I've found that when I've had to tune for lower latency vs throughput, I've tuned nr_requests down from it's default (to as low as 32). The idea being smaller batches equals lower latency.
Also for read_ahead_kb I've found that for sequential reads/writes, increasing this value offers better throughput, but I've found that this option really depends on your workload and IO pattern. For example on a database system that I've recently tuned I changed this value to match a single db page size which helped to reduce read latency. Increasing or decreasing beyond this value proved to hurt performance in my case.
As for other options or settings for block device queues:
max_sectors_kb = I've set this value to match what the hardware allows for a single transfer (check the value of the max_hw_sectors_kb (RO) file in sysfs to see what's allowed)
nomerges = this lets you disable or adjust lookup logic for merging io requests. (turning this off can save you some cpu cycles, but I haven't seen any benefit when changing this for my systems, so I left it default)
rq_affinity = I haven't tried this yet, but here is the explanation behind it from the kernel docs
If this option is '1', the block layer will migrate request completions to the
cpu "group" that originally submitted the request. For some workloads this
provides a significant reduction in CPU cycles due to caching effects.
For storage configurations that need to maximize distribution of completion
processing setting this option to '2' forces the completion to run on the
requesting cpu (bypassing the "group" aggregation logic)"
scheduler = you said that you tried deadline and noop. I've tested both noop and deadline, but have found deadline win's out for the testing I've done most recently for a database server.
NOOP performed well, but for our database server I was still able to achieve better performance adjusting the deadline scheduler.
Options for deadline scheduler located under /sys/block/{sd,cciss,dm-}*/queue/iosched/ :
fifo_batch = kind of like nr_requests, but specific to the scheduler. Rule of thumb is tune this down for lower latency or up for throughput. Controls the batch size of read and write requests.
write_expire = sets the expire time for write batches default is 5000ms. Once again decrease this value decreases your write latency while increase the value increases throughput.
read_expire = sets the expire time for read batches default is 500ms. Same rules apply here.
front_merges = I tend to turn this off, and it's on by default.
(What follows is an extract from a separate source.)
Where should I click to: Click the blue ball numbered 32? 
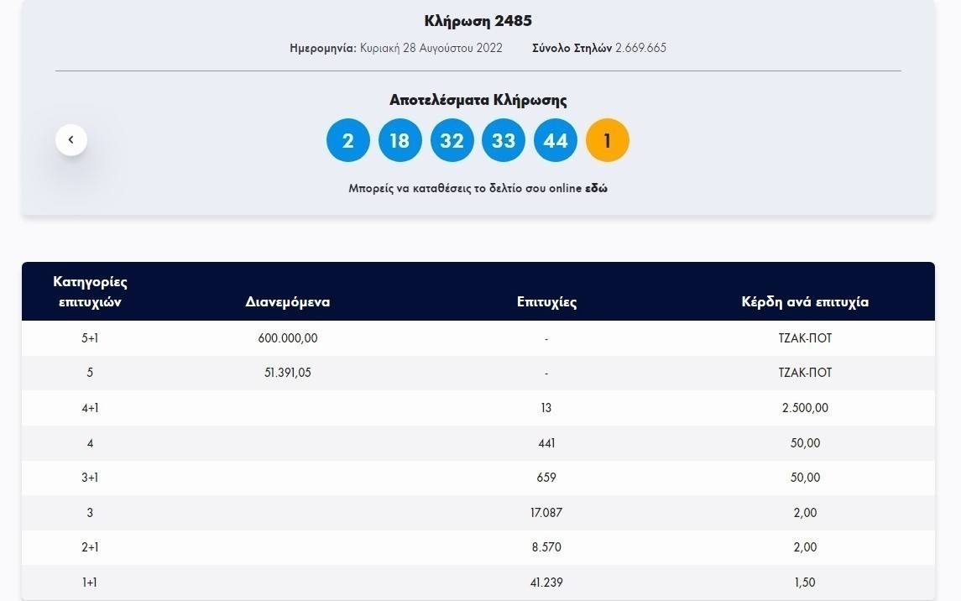(x=452, y=140)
I don't see the need for the scheduler to waste cpu cycles trying to front merge IO requests.
writes_starved = since deadline is geared toward reads the default here is to process 2 read batches before a write batch is processed. I found the default of 2 to be good for my workload.
If you use the a starting sector of 2048 (512 byte) sectors, then your partition will start 1MB into the drive. This value is used as the by default on most newer installers. This number is nicely divisible by 64k, and most other common chunk/block sizes.
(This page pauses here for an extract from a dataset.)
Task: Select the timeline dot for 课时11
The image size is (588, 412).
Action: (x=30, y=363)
If you are partitioning with fdisk then make pass the -u
flag. So it reports the values in 512 byte sectors instead of cylinders.
Since you are using ext* you can use this calculator to determine the strip size and stride width for the filesystem. I am showing that you would want to create your filesystem with these options: mkfs.ext3 -b 4096 -E stride=16,stripe-width=48
. You might want to try just creating the filesystem without passing options and seeing what mkfs detects and uses (check with tune2fs -l /dev/sdnn
). These days it seems to do a pretty good job automatically detecting the size/width.
Best Answer
Your filesystem block size should be something that divides you RAID stripe size to produce an integer value, so 4K filesystem blocks with a 256K stripe size is fine.
For most efficient operation, especially with striped RAID setups like RAID5, you need to tell the filesystem what the controllers stripe size is so it can align its structures in a way that avoids them overlapping the edge of RAID stripes: for XFS this is done by giving the
sunit=
orsu=
options when you create the filesystem (seeman mkfs.xfs
for more details and options).You also need to make sure that the filesystem itself starts on a block at the start of a RAID stripe, otherwise the filesystem's attempts to align things efficiently will be thwarted. Because the RAID volume presented to the BIOS will have the boot sector at the start, this will mean starting the first partition 256Kb into the array (unless you are creating the filesystem on the raw device, i.e. on
sdb
rather than partitioning the array intosdb1
and so forth, in which case the filesystem will start in block 0 - but you can't do this if you plan to boot off the array).